* Required work
How many lines in the items below contain the word "Instruction"? Reply with the number alone.
++++++
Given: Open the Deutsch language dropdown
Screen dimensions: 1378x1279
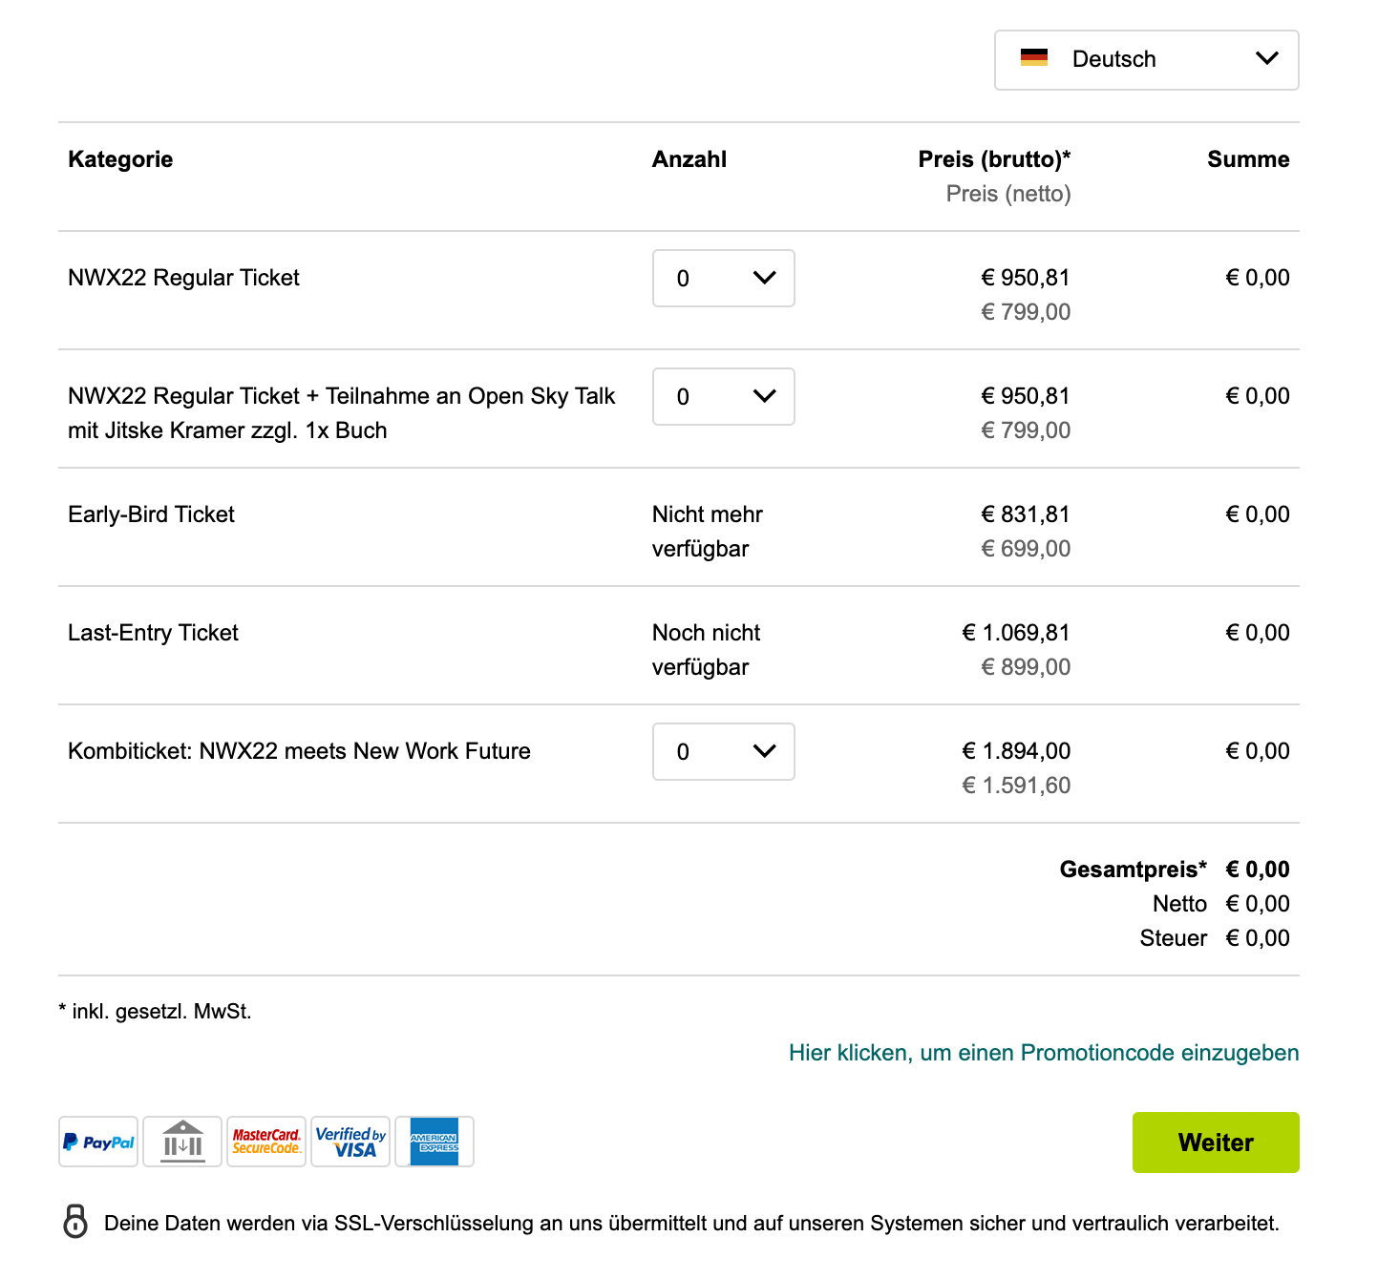Looking at the screenshot, I should click(x=1146, y=60).
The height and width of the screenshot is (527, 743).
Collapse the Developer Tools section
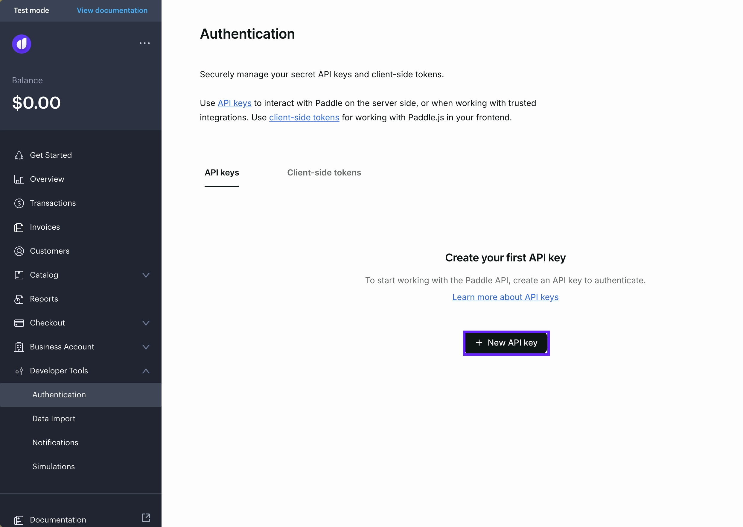pos(146,371)
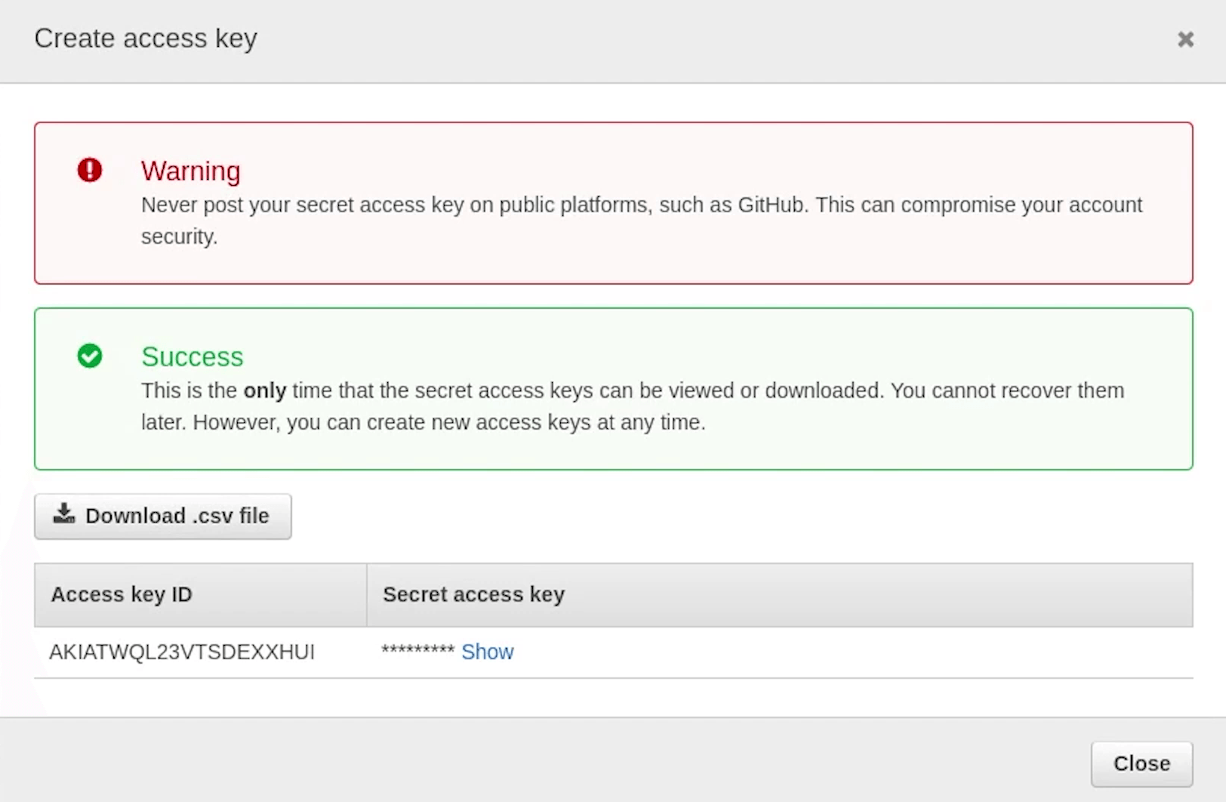The width and height of the screenshot is (1226, 802).
Task: Show the secret access key
Action: pyautogui.click(x=487, y=652)
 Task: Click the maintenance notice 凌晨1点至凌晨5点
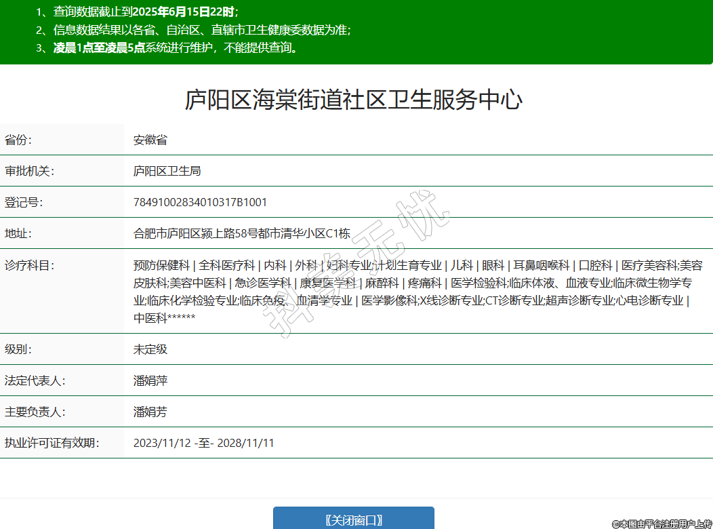[x=100, y=48]
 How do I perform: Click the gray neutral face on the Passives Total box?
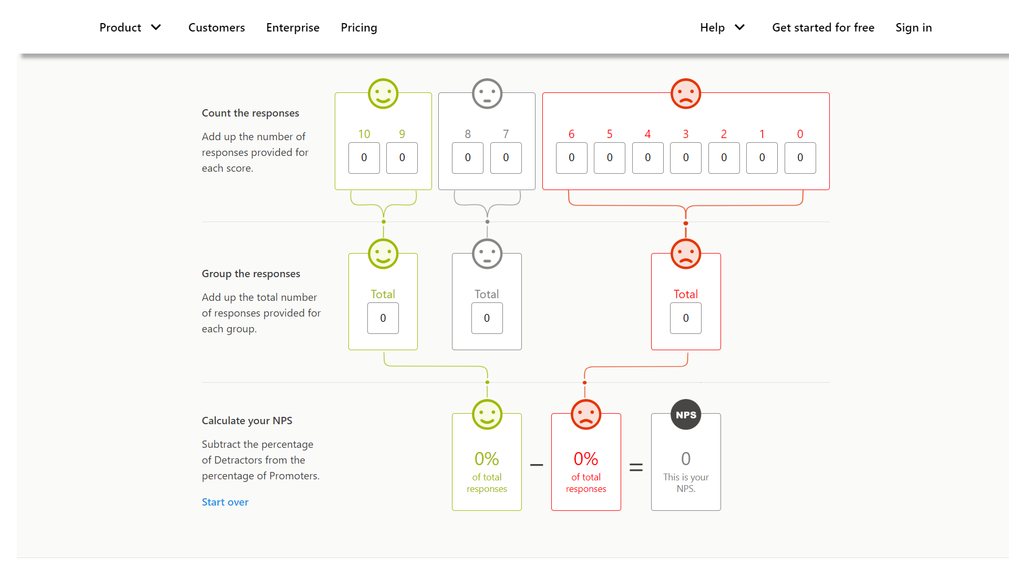click(487, 254)
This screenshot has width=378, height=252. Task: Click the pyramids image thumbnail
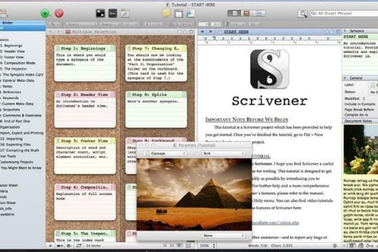[x=194, y=194]
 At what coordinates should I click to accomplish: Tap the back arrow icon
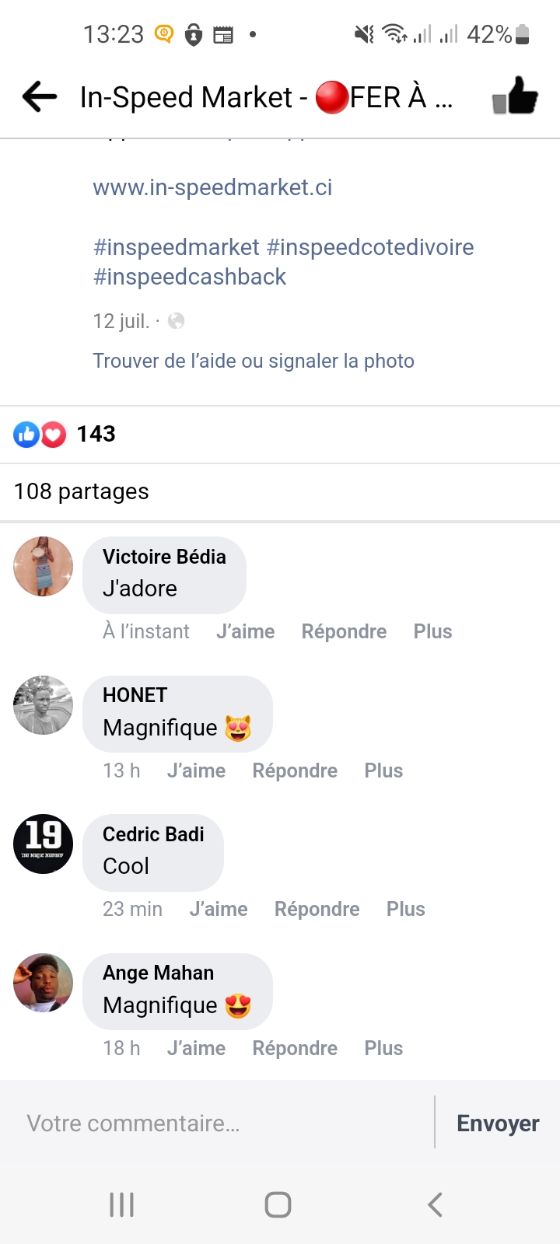pos(40,97)
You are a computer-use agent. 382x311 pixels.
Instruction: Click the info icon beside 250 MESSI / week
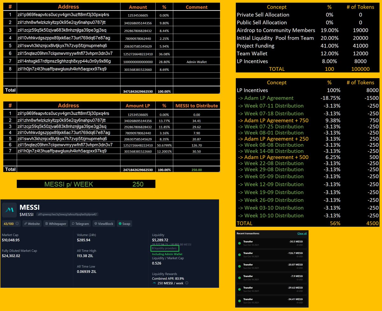click(x=187, y=283)
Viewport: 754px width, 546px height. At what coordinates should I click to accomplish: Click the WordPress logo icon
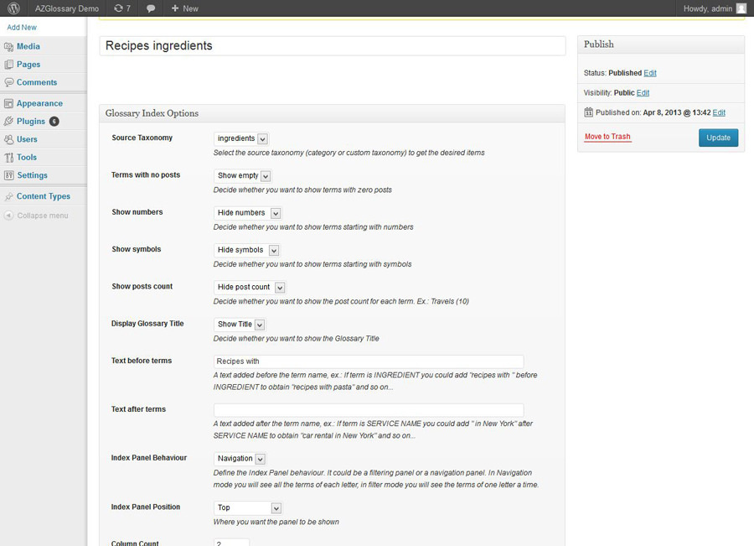coord(13,8)
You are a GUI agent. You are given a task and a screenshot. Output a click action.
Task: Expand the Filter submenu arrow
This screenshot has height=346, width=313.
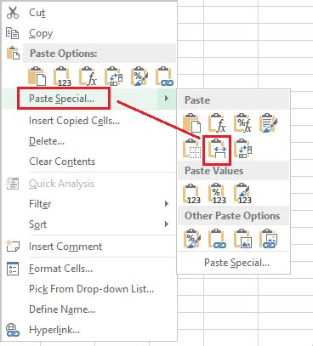[x=167, y=204]
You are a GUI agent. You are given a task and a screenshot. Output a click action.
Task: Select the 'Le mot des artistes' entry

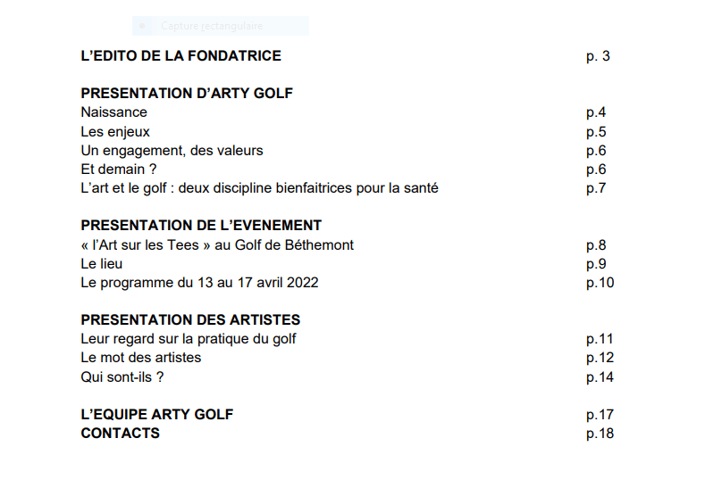coord(140,358)
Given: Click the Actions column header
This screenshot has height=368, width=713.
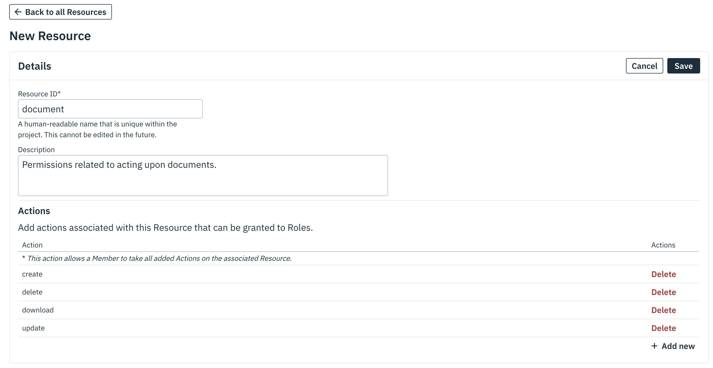Looking at the screenshot, I should click(663, 245).
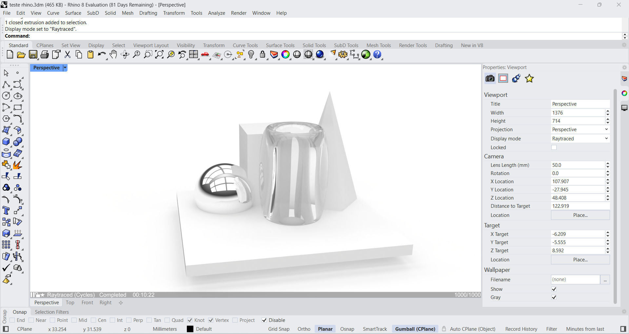Open the Display mode Raytraced dropdown

(580, 139)
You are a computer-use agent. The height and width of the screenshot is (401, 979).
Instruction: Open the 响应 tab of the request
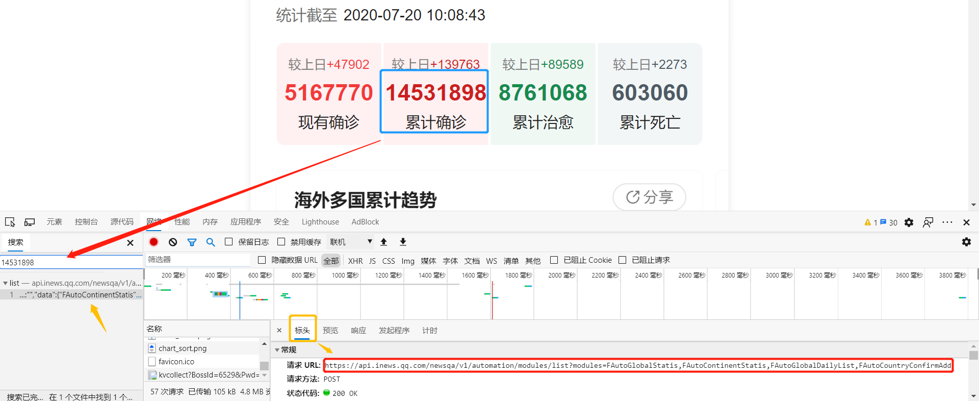click(x=358, y=331)
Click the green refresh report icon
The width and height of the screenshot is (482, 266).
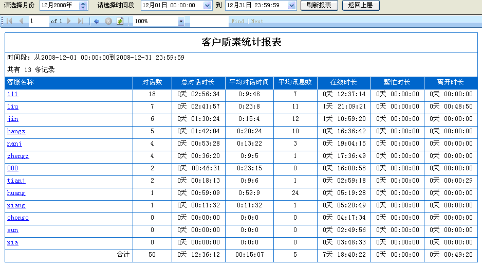pos(120,21)
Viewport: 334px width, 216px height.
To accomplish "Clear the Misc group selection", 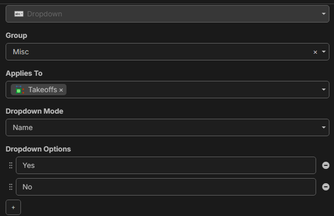I will [x=315, y=52].
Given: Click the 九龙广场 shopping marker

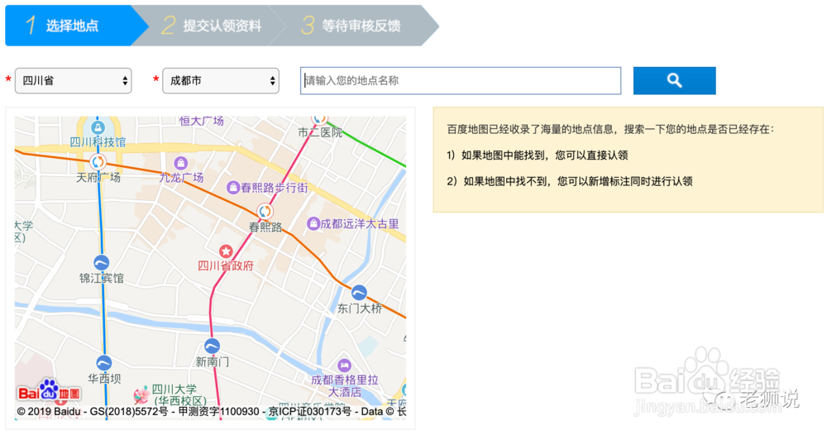Looking at the screenshot, I should coord(180,162).
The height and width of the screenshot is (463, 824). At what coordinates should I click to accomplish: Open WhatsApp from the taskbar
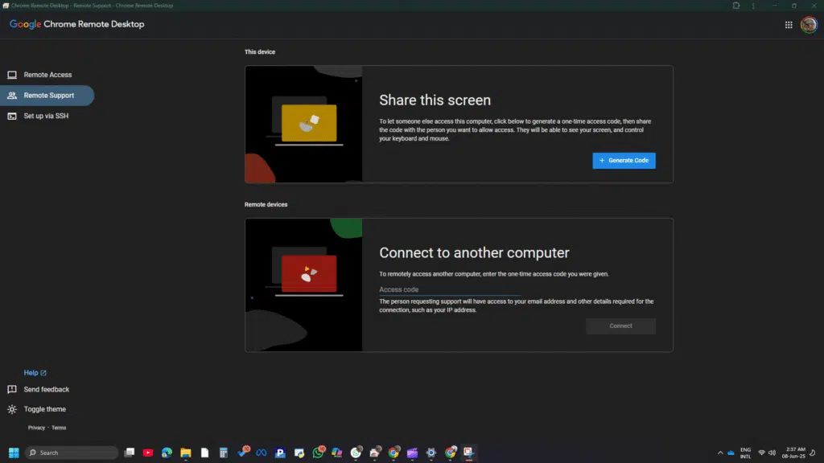tap(319, 453)
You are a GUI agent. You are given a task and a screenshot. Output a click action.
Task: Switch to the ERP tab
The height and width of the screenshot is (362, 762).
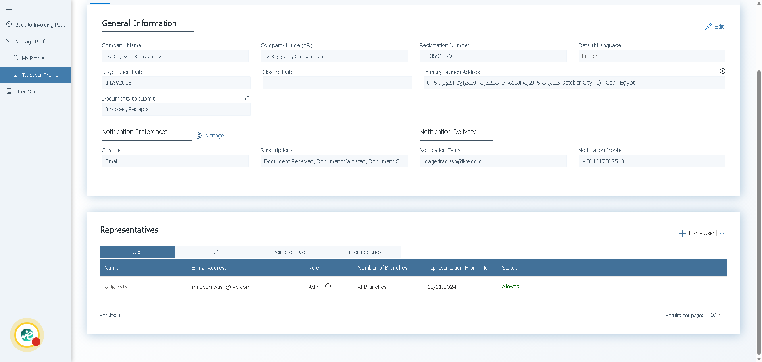pyautogui.click(x=213, y=252)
++++++
* Result
2